USING THE INFORMATION |
A) In the article on public correspondence about the Federal Reserve's Main Street Lending Program, what reasons does the text give for the large volume of letters and emails the Fed received? Answer in one to three sentences.
B) The opening sentence of the article on the Main Street Lending Program correspondence names the broad groups of senders. List all of them.
C) Continue the article on public correspondence about the Federal Reserve's Main Street Lending Program, beginning after its final sentence.

TEXT SECTION |
+++

(Reuters) – The U.S. Federal Reserve on Wednesday released thousands of letters and emails from individuals, businesses and nonprofit groups this spring urging wider access to its Main Street Lending Program for Americans slammed financially during the pandemic.
The central bank announced the Main Street program in late March, offering loans to mostly medium-sized businesses with up to 15,000 employees or revenues up to $5 billion.
It asked for public feedback and got plenty. Correspondence poured in from a diverse cross-section of Americans reeling economically and in need of funds to tide them over. The Fed incorporated some of the suggestions into the planned program, which launched in mid-June but had yet to make a loan as of last week.
There were earnest pleas to make funds available to organizations that had originally been excluded. There were also glib requests for the Fed to just send money.
“Print me out $200,000,000,000,000.00 ($200 trillion),” wrote one correspondent whose name was withheld.
The writers included school-meal providers, the American Hospital Association, a tuxedo rental company, the U.S. Olympic & Paralympic Committee, local YMCAs and the California State University system. Requests also came from energy providers, Dallas hotel magnate Monty Bennett, and advocates for the needs of felons.

+++

RECORDED DATA |
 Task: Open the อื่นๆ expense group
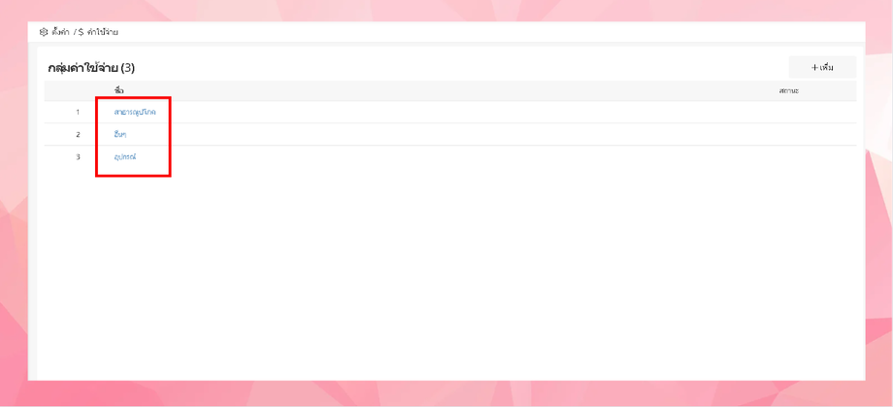pos(120,134)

+++

ANSWERS TO EACH TASK |
A) The Fed had asked for public feedback when it announced the program. People who were reeling economically from the pandemic and needed funds to tide them over wrote in large numbers, urging wider access to the program.

B)
- Individuals
- Businesses
- Nonprofit groups

C)
It paints a picture of a central bank, which once closely guarded its secrets, newly open to public feedback and willing to respond by reshaping its policies. Many groups pleaded with the Fed to allow nonprofits access to the program.
“I find the omission of nonprofits from the Main Street lending program not only unconscionable, but economically disastrous…the cost to society will be much greater in the long run than the cost to support these organizations with loans,” Lisa Gold of the New York-based Asian American Arts Alliance wrote in an email.
Others sought reduced minimum loans and a lower bar for borrowing.
“I would encourage you to lower the minimum loan amount from $1 million to $500,000,” Mitesh Ravel, a Subway franchise owner in Virginia, wrote in an email. “As a small business with 65 employees and about $5 million in revenue, $1 million is more than I need or can afford to finance.”
In tweaking the program, the Fed ultimately lowered the minimum loan threshold to $250,000. It also released a proposal to allow nonprofits to borrow alongside private companies.
So far 300 lenders have signed up to participate, Fed Chair Jerome Powell said this week. He also indicated the Fed was open to making further adjustments to the program.